# A way to transfer Text Messages from Tracfone to Notepad?



## Lu Zhun

Hello all. I was thinking something could probably be created in which my text messages from my tracfone would be able to be copied over to a notepad in *Windows 7* after the USB cable is plugged into the computer. I like saving my texts along with the date and time that they were sent or received and so far, I have been having to manually type them in notepad which takes several hours because the phone only allows up to *400* text messages at a time before I have to start deleting the older messages so that new ones can be received.

I checked with Tracfone and they said that upgrading the SD card within the phone will not increase the amount of text messages that can be received or saved. So it looks like the total is going to stay at 400, sigh.

I was thinking that perhaps a desktop application could be created with 3 buttons on it.

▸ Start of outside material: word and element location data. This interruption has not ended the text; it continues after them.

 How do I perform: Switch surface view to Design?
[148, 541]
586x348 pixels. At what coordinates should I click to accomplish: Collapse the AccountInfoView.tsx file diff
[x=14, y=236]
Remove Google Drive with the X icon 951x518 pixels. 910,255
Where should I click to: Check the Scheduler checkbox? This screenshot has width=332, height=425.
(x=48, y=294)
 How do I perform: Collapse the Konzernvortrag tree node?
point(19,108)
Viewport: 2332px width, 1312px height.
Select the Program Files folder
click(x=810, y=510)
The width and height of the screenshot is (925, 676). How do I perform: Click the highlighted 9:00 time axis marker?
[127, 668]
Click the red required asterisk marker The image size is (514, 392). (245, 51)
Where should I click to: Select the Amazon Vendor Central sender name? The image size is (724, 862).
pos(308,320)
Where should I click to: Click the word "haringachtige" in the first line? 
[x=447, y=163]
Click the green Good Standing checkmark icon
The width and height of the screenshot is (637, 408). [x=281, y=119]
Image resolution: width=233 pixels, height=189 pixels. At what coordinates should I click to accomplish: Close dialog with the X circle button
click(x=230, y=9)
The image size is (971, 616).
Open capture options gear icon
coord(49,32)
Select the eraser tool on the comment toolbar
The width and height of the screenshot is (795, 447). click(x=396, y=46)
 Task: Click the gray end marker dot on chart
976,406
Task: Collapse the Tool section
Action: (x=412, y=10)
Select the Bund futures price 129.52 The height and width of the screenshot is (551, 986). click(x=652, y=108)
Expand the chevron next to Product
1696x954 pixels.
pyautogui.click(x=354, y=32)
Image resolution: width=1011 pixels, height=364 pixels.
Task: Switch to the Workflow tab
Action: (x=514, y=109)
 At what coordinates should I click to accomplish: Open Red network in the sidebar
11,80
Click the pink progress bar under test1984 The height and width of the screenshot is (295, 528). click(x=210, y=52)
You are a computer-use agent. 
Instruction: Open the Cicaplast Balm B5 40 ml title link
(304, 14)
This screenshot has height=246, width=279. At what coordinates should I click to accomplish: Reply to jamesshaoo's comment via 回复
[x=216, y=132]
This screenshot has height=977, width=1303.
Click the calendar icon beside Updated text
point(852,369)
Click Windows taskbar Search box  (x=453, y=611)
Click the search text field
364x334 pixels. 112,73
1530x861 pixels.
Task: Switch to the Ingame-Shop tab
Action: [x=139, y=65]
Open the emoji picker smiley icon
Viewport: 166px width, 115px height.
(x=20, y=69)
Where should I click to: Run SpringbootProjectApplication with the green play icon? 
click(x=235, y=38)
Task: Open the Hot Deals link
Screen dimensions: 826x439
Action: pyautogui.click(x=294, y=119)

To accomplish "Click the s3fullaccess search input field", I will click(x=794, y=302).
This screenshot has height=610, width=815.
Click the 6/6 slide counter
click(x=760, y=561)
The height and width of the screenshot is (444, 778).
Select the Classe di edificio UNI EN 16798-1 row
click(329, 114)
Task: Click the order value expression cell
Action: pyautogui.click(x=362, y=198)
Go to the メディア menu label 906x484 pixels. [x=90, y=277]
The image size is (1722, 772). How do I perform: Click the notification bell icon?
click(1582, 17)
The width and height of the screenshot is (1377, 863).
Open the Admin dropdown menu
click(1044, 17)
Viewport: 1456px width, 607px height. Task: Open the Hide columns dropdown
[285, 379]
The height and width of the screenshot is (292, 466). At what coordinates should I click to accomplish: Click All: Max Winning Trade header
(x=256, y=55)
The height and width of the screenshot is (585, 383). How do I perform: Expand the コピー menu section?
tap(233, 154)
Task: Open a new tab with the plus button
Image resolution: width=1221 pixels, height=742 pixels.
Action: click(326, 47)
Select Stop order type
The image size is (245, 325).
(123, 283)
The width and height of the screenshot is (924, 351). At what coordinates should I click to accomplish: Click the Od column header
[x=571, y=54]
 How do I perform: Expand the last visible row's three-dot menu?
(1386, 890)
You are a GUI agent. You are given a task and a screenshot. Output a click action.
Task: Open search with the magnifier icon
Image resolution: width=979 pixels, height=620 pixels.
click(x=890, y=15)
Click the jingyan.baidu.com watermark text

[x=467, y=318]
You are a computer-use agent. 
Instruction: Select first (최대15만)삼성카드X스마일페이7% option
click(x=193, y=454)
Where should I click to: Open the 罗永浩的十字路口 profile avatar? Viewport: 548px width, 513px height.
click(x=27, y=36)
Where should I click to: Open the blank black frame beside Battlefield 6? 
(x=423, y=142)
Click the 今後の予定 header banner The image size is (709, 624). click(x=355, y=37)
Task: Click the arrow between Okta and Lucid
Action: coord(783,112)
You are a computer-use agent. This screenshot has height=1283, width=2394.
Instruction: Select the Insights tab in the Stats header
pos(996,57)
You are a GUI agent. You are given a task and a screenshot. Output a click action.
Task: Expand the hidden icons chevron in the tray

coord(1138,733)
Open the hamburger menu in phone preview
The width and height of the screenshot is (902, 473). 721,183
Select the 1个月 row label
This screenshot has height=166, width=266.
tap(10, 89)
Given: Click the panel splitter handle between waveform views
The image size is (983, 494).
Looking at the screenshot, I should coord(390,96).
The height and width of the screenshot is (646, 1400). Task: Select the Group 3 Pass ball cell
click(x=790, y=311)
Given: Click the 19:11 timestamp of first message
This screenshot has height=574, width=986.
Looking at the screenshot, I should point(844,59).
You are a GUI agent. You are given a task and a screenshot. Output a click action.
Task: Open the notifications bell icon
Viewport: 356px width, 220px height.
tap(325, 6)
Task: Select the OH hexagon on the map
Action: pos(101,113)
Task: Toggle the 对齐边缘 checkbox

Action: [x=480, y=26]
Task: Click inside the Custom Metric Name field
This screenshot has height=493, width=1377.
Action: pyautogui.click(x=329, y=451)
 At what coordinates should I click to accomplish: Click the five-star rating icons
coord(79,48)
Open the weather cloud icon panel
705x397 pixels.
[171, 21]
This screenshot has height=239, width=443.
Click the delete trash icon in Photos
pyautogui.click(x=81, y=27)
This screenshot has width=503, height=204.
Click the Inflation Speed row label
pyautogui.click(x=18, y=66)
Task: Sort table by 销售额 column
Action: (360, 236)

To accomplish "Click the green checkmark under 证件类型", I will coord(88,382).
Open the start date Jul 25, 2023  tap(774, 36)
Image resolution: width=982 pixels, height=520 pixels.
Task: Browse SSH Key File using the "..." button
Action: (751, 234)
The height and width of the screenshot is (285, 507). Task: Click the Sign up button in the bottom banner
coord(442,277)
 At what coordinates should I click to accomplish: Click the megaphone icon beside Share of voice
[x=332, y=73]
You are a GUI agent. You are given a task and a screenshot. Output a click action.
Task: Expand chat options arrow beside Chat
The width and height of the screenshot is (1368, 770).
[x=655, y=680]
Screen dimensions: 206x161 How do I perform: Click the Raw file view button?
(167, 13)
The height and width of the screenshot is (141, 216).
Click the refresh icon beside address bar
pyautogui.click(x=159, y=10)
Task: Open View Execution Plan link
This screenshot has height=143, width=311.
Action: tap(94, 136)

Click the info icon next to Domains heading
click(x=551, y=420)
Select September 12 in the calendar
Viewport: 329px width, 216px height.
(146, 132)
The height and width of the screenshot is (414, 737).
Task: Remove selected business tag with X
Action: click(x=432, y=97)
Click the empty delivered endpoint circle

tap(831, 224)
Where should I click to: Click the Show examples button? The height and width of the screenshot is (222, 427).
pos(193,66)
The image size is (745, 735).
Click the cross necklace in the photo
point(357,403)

One that will be connected to the Sent folder in the phone. One for the Drafts folders, and the last for the Inbox folder. After clicking the button for each one, it will then transfer all messages over to notepad automatically after it recognizes the phone being plugged into the computer.

The tracfone uses a java based operating system and I found that it will accept the installation of .jar apps. So *I was thinking maybe an app could be created for the phone to communicate with the desktop application somehow and will help transfer the messages?*

Do you all have any other kind of ideas that could work in a similar fashion? Would it be easier to have the messages somehow sent over to an email account and saved that way instead?

I am open to your all's suggestions or ideas about this. The tracfone is an LG 306G and more information about it can be found here. It is the standard Java OS that most tracfones come with.

http://tracfonereviewer.blogspot.com/2014/04/lg-306g-tracfone-review.html

Thank you for your help!


----------